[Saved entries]

■ ■ ■ ■ ■

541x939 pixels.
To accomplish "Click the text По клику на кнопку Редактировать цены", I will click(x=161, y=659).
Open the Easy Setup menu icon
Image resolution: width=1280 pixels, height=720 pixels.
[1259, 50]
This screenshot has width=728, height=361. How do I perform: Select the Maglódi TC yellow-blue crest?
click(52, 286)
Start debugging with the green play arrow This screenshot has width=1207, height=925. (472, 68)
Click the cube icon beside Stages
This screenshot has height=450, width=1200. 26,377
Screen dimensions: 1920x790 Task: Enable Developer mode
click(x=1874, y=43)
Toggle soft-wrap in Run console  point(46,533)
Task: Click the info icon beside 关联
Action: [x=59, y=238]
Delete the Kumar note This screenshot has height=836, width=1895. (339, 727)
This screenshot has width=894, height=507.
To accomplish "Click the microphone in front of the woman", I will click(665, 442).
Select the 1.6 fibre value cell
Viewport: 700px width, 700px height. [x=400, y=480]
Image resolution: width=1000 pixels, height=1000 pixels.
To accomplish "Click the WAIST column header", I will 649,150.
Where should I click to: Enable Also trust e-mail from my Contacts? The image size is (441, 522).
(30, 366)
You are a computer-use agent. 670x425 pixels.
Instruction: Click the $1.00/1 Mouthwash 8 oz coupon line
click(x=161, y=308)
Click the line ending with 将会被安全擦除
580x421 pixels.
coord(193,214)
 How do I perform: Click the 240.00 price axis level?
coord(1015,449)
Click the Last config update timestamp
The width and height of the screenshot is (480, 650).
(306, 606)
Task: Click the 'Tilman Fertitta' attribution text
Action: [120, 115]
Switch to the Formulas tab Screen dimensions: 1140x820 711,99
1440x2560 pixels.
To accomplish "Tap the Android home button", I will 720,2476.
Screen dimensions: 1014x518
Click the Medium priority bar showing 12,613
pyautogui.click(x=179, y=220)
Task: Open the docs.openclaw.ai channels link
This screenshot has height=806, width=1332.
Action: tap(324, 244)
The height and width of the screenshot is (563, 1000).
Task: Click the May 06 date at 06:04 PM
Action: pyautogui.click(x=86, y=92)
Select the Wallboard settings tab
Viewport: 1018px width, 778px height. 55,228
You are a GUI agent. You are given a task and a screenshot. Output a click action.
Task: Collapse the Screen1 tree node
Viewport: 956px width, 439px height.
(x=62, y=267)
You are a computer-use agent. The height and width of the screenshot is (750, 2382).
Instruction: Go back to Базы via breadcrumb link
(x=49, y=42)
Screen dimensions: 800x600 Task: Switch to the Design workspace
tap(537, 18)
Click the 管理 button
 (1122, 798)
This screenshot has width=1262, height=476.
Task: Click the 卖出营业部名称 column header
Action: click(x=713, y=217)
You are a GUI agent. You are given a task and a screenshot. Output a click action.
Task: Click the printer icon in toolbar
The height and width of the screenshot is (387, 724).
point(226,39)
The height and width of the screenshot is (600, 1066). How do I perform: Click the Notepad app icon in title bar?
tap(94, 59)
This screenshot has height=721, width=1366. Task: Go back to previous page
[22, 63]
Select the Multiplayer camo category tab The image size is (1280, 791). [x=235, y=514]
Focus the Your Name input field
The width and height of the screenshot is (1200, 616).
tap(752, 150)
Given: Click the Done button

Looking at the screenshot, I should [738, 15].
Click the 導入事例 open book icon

■ ■ ■ ■ ■

◆ EXERCISE REQUIREMENTS: Using the entries above, copy out all lines that contain the string "will".

◆ SOLVED EXERCISE:
To accomplish "Click the text По клику на кнопку Редактировать цены", I will click(x=161, y=659).
To accomplish "Click the microphone in front of the woman", I will click(665, 442).
To accomplish "Click the WAIST column header", I will 649,150.
To accomplish "Tap the Android home button", I will 720,2476.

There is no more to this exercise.